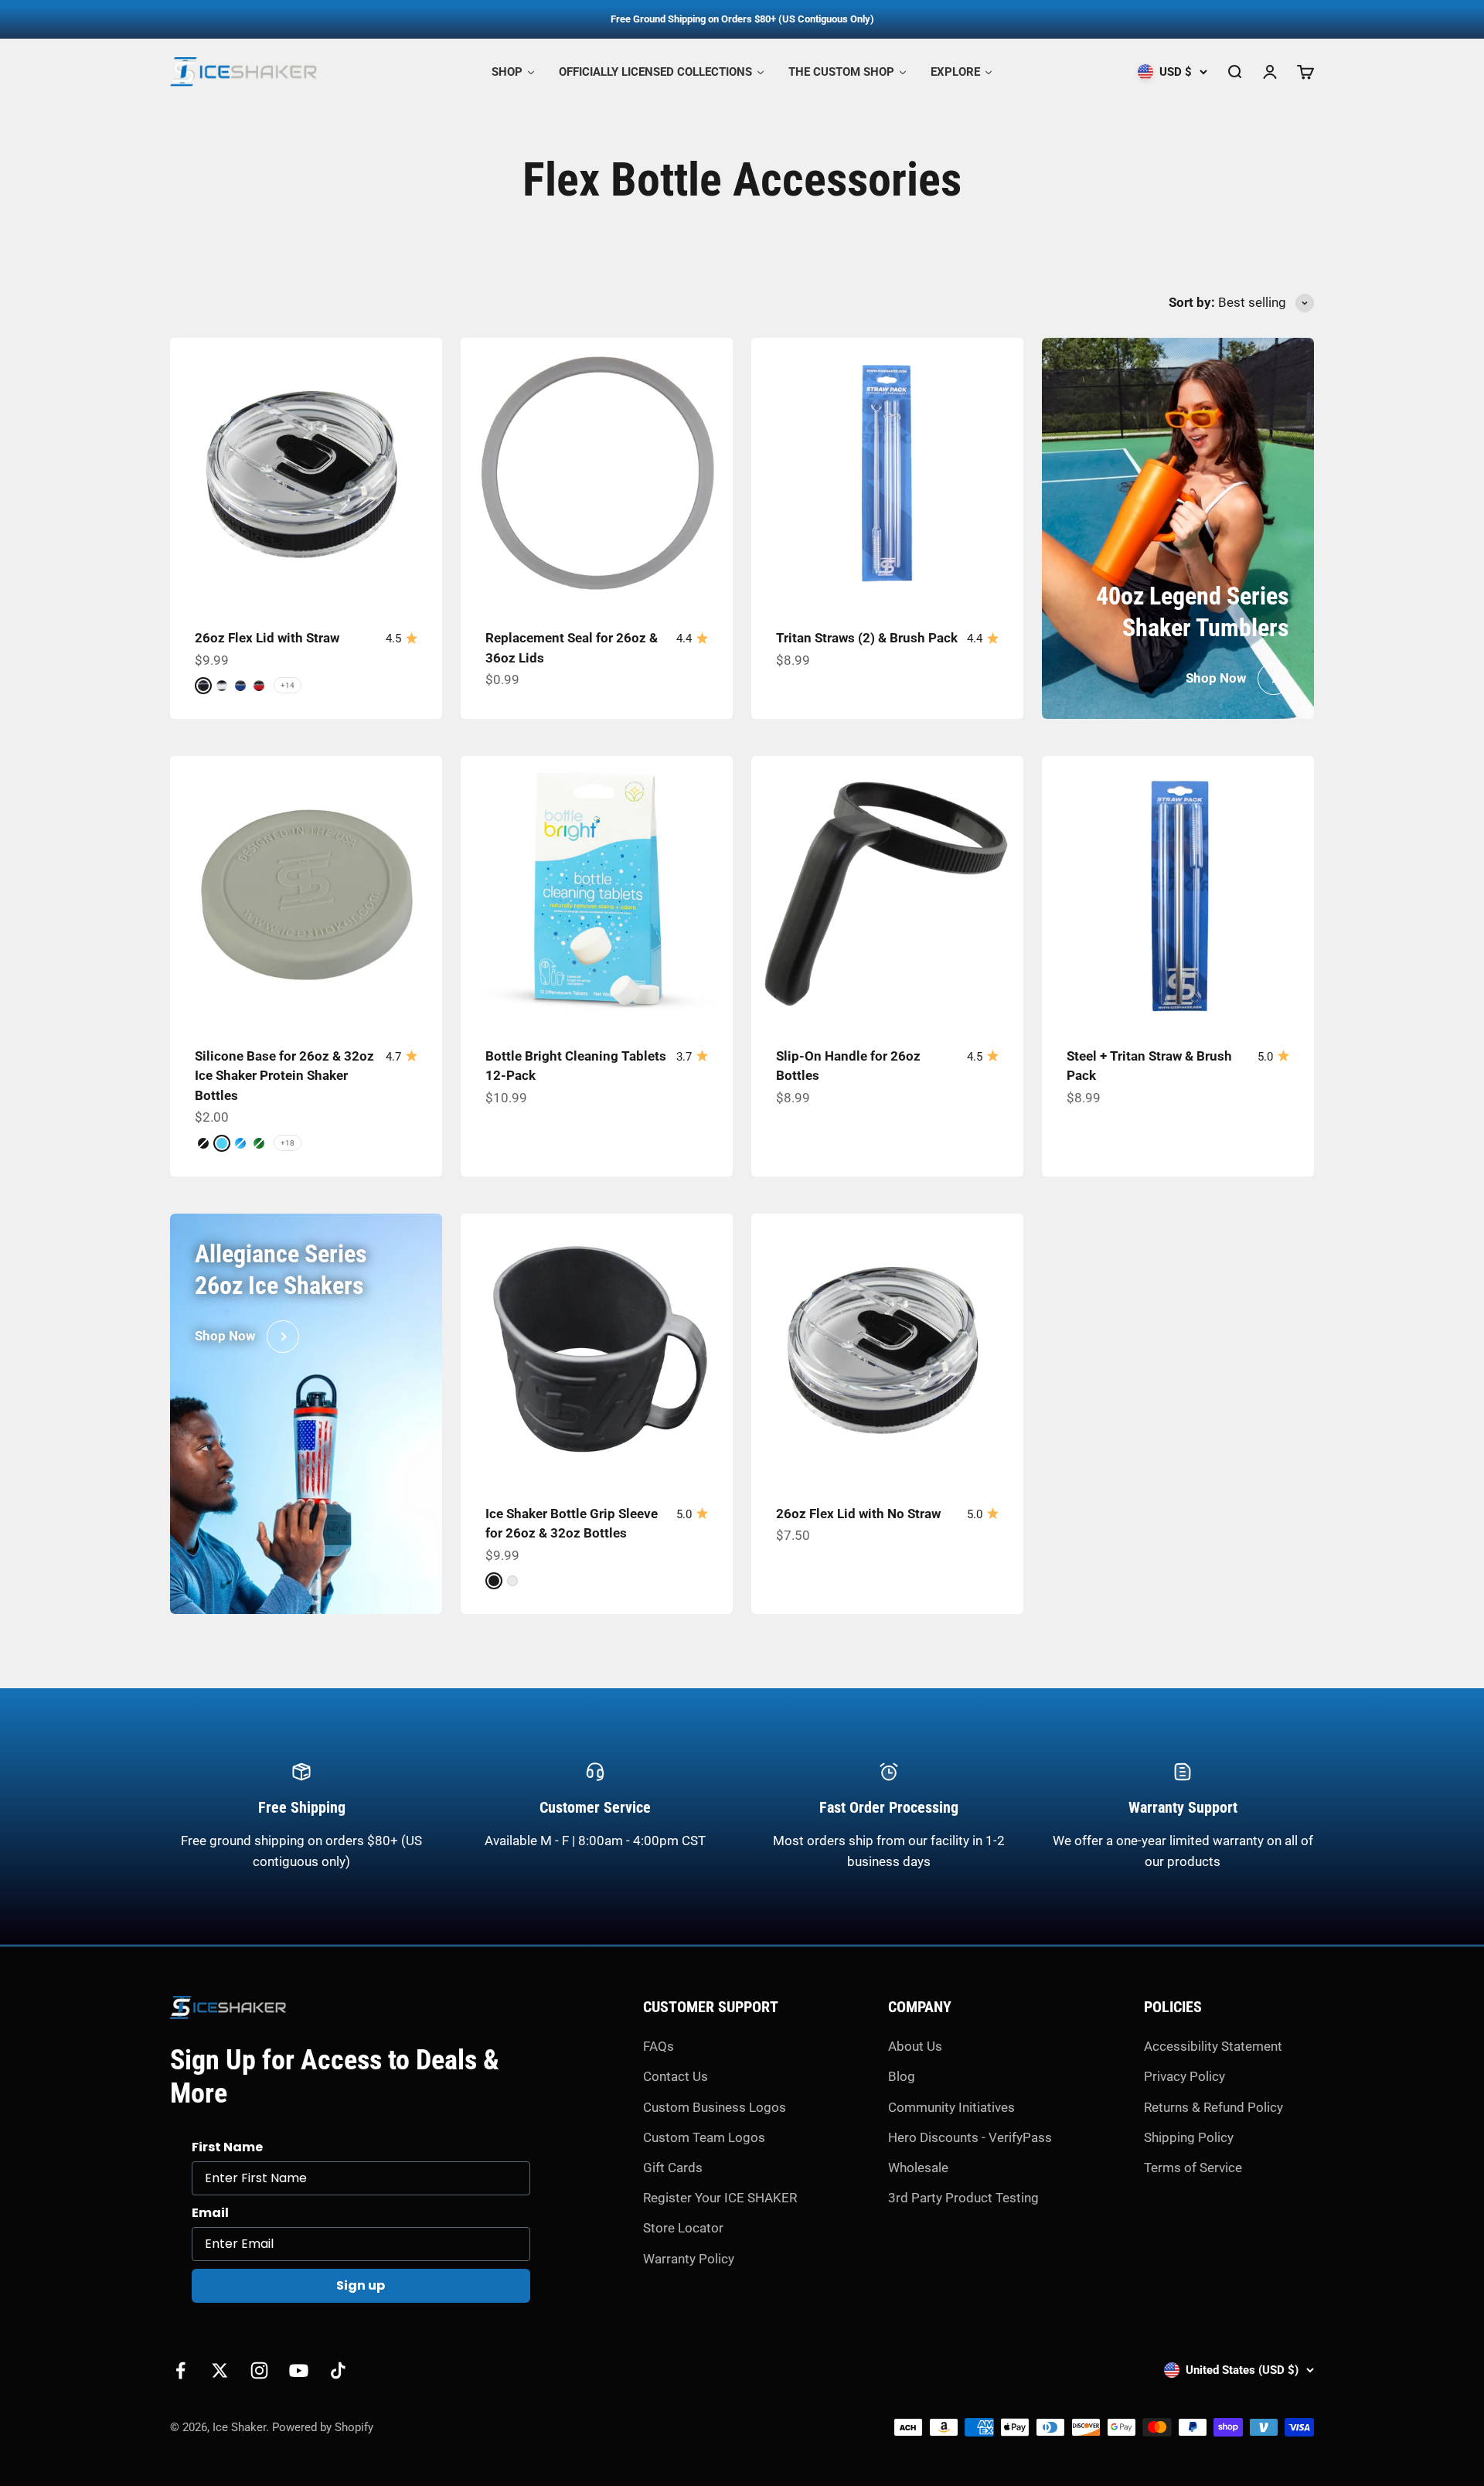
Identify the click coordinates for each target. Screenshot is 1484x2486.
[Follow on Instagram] (259, 2370)
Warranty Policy (688, 2258)
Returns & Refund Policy (1213, 2107)
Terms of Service (1193, 2167)
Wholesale (918, 2167)
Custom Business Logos (714, 2107)
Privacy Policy (1184, 2076)
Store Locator (683, 2228)
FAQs (658, 2046)
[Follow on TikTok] (338, 2370)
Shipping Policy (1189, 2137)
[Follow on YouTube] (298, 2370)
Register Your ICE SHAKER (720, 2197)
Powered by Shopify (322, 2427)
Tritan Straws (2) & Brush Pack (867, 637)
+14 (287, 685)
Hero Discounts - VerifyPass (970, 2137)
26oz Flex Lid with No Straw (858, 1513)
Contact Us (675, 2076)
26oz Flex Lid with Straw (267, 637)
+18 (287, 1143)
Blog (901, 2076)
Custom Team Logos (704, 2137)
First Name (227, 2147)
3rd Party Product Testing (963, 2197)
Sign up (360, 2285)
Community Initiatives (951, 2107)
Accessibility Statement (1213, 2046)
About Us (915, 2046)
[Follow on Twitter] (219, 2370)
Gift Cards (673, 2167)
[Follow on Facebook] (180, 2370)
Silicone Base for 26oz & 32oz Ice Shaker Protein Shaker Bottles (284, 1075)
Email (210, 2213)
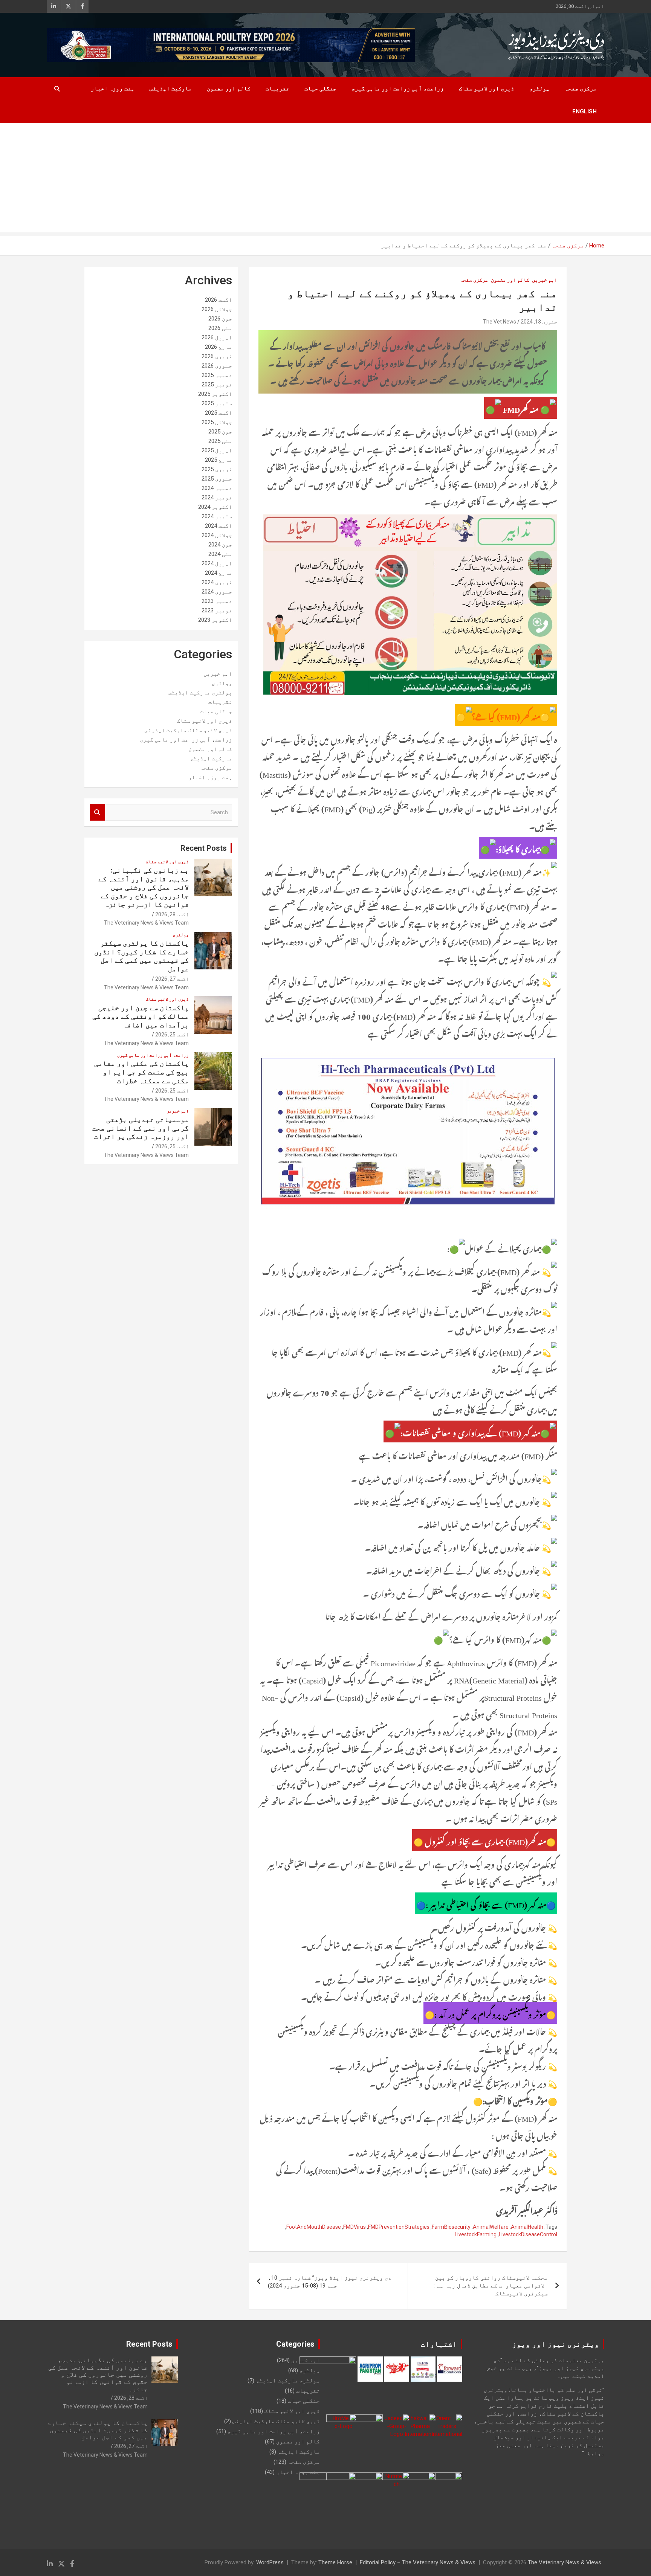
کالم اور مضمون (229, 88)
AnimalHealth (527, 2227)
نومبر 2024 (217, 497)
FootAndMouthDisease (313, 2227)
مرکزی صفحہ (581, 88)
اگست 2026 (218, 299)
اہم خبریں (544, 280)
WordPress (270, 2562)
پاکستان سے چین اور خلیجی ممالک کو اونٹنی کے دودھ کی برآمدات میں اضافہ (140, 1016)
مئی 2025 (220, 441)
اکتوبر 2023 (215, 620)
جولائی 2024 (217, 535)
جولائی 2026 (217, 309)
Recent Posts (203, 848)
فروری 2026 (217, 356)
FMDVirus (354, 2227)
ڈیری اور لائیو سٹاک (486, 88)
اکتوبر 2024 (215, 507)
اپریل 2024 (217, 563)
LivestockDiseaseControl (528, 2234)
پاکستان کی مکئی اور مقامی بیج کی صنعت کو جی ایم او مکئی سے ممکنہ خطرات (141, 1072)
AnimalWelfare (491, 2227)
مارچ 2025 (218, 459)
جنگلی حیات (320, 88)
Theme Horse (335, 2562)
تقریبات (277, 88)
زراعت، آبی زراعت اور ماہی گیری (397, 88)
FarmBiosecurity (451, 2227)
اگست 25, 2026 (172, 1035)
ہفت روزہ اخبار (112, 88)
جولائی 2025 (217, 422)
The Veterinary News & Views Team (146, 923)
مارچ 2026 (218, 346)
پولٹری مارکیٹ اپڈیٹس (200, 692)
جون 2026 (220, 318)
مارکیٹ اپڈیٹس (171, 88)
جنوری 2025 (217, 478)
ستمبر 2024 (217, 516)
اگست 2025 (218, 412)
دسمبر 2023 (217, 601)
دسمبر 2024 (217, 488)
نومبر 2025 (217, 384)
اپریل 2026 (217, 337)
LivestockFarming (476, 2234)
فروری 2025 (217, 469)
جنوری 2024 (217, 591)
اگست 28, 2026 (172, 914)
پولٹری (539, 88)
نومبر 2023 (217, 610)
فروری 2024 (217, 582)
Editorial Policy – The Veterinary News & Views (417, 2562)
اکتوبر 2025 (215, 394)
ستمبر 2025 (217, 403)
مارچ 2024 (218, 572)
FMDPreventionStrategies (398, 2227)
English (584, 111)
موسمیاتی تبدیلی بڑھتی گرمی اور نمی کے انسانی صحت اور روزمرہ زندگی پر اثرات (140, 1128)
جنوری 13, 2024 (539, 322)
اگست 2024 (218, 525)
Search (97, 812)
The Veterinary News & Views (564, 2562)
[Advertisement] (325, 179)
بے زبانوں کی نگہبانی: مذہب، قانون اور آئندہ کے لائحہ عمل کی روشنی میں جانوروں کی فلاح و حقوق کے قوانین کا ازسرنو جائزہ (143, 887)
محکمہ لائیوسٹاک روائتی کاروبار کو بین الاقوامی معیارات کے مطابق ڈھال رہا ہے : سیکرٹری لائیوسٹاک (491, 2285)
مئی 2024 (220, 554)
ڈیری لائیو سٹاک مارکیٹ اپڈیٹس (188, 730)
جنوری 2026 (217, 365)
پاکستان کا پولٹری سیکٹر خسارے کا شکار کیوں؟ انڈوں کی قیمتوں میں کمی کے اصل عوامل (141, 956)
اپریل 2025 (217, 450)
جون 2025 (220, 431)
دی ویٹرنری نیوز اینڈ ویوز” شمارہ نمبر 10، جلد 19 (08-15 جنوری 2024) (329, 2281)
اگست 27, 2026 (172, 979)
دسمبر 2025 (217, 375)
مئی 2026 (220, 328)
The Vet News (499, 322)
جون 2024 (220, 544)
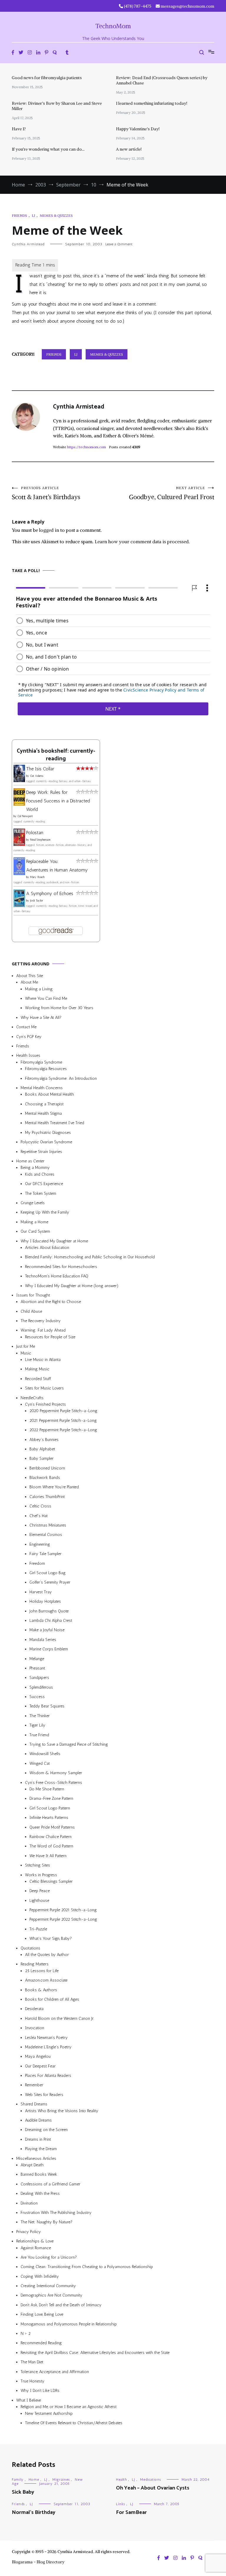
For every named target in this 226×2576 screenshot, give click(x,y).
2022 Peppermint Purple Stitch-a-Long (63, 1429)
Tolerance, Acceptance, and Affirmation (55, 2371)
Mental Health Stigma (43, 1113)
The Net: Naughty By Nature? (46, 2222)
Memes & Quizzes (56, 215)
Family (18, 2479)
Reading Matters (35, 1964)
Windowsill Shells (44, 1753)
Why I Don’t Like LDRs (40, 2390)
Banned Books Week (39, 2174)
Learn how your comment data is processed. (142, 541)
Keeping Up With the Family (45, 1212)
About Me (29, 982)
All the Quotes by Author (47, 1954)
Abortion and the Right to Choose (51, 1301)
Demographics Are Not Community (51, 2295)
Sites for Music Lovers (44, 1388)
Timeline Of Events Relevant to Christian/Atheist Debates (73, 2422)
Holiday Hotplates (45, 1601)
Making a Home (34, 1221)
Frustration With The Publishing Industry (56, 2212)
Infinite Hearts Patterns (48, 1817)
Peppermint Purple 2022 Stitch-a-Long (63, 1919)
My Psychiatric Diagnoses (48, 1132)
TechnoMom (113, 26)
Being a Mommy (35, 1167)
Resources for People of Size (50, 1336)
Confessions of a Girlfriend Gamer (50, 2184)
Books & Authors (41, 1989)
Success (37, 1696)
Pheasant (37, 1668)
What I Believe (28, 2400)
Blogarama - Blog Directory (38, 2562)
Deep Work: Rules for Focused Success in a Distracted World (58, 800)
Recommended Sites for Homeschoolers (61, 1266)
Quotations (30, 1948)
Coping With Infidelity (40, 2276)
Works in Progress (41, 1874)
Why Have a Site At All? (41, 1017)
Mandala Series (42, 1639)
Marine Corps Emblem (48, 1649)
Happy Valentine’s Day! (137, 128)
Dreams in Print (38, 2139)
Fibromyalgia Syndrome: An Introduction (61, 1078)
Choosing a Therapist (44, 1104)
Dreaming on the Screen (46, 2129)
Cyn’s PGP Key (28, 1036)
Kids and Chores (39, 1174)
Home (34, 2479)
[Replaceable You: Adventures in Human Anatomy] (19, 873)
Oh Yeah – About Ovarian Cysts (152, 2488)
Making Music (37, 1369)
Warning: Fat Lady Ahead (43, 1330)
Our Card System (35, 1231)
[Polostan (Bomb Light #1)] (19, 844)
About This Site (29, 975)
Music (26, 1353)
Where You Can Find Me (46, 998)
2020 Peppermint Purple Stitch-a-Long (63, 1410)
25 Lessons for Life (42, 1970)
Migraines (61, 2479)
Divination (29, 2203)
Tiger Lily (37, 1725)
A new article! (129, 149)
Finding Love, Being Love (42, 2314)
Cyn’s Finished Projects (45, 1404)
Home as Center (30, 1161)
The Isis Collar (40, 769)
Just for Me (25, 1346)
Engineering (39, 1544)
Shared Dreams (34, 2104)
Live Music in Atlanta (43, 1359)
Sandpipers (39, 1677)
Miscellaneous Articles (36, 2158)
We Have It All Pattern (48, 1855)
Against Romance (36, 2247)
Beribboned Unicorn (47, 1468)
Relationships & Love (35, 2241)
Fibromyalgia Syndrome (41, 1062)
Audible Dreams (38, 2120)
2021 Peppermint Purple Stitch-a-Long (63, 1420)
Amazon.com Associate (46, 1980)
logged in (49, 530)
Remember (34, 2084)
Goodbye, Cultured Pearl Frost (171, 493)
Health (121, 2479)
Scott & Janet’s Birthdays (46, 493)
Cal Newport (25, 816)
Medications (150, 2479)
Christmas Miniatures (47, 1525)
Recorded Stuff (38, 1378)
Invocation (34, 2027)
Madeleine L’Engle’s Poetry (48, 2047)
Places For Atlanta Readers (48, 2075)
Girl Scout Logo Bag (47, 1572)
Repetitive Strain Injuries (41, 1151)
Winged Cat (39, 1763)
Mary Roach (37, 877)
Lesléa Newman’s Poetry (46, 2037)
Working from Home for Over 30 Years (59, 1007)
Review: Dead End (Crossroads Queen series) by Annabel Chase (161, 80)
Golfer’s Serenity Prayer (49, 1582)
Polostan (34, 832)
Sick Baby (23, 2492)
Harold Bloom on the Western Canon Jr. (59, 2018)
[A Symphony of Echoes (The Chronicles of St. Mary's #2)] (19, 905)
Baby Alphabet (42, 1449)
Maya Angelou (38, 2056)
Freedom (37, 1563)
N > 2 (26, 2333)
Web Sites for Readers (44, 2094)
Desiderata (34, 2008)
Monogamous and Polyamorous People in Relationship (69, 2324)
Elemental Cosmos (45, 1534)
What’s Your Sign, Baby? (50, 1938)
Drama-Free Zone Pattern (51, 1798)
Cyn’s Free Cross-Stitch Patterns (53, 1782)
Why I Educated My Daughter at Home (54, 1240)
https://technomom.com (86, 447)
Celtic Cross (40, 1506)
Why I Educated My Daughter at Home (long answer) (72, 1285)
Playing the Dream (41, 2148)
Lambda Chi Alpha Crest (50, 1620)
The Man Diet (32, 2362)
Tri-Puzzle (38, 1929)
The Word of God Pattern (51, 1846)
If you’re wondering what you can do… (48, 149)
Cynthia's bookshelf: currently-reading (56, 754)
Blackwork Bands (44, 1477)
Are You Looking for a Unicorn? (49, 2257)
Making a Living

» **PROMPT**: With pictures excluded, reproduce exactly the lines above from the one containing "اگست 27, 2026 (172, 979)" down to the one containing "My Psychiatric Diagnoses (48, 1132)", those two included.

» **EXPECTED ANSWER**:
اگست 27, 2026 (172, 979)
دسمبر 2025 (217, 375)
مئی 2026 (220, 328)
The Vet News (499, 322)
جون 2024 (220, 544)
For every named target in this 226×2576 screenshot, give click(x,y).
2022 Peppermint Purple Stitch-a-Long (63, 1429)
Tolerance, Acceptance, and Affirmation (55, 2371)
Mental Health Stigma (43, 1113)
The Net: Naughty By Nature? (46, 2222)
Memes & Quizzes (56, 215)
Family (18, 2479)
Reading Matters (35, 1964)
Windowsill Shells (44, 1753)
Why I Don’t Like LDRs (40, 2390)
Banned Books Week (39, 2174)
Learn how your comment data is processed. (142, 541)
Keeping Up With the Family (45, 1212)
About Me (29, 982)
All the Quotes by Author (47, 1954)
Abortion and the Right to Choose (51, 1301)
Demographics Are Not Community (51, 2295)
Sites for Music Lovers (44, 1388)
Timeline Of Events Relevant to Christian/Atheist Debates (73, 2422)
Holiday Hotplates (45, 1601)
Making a Home (34, 1221)
Frustration With The Publishing Industry (56, 2212)
Infinite Hearts Patterns (48, 1817)
Peppermint Purple 2022 Stitch-a-Long (63, 1919)
My Psychiatric Diagnoses (48, 1132)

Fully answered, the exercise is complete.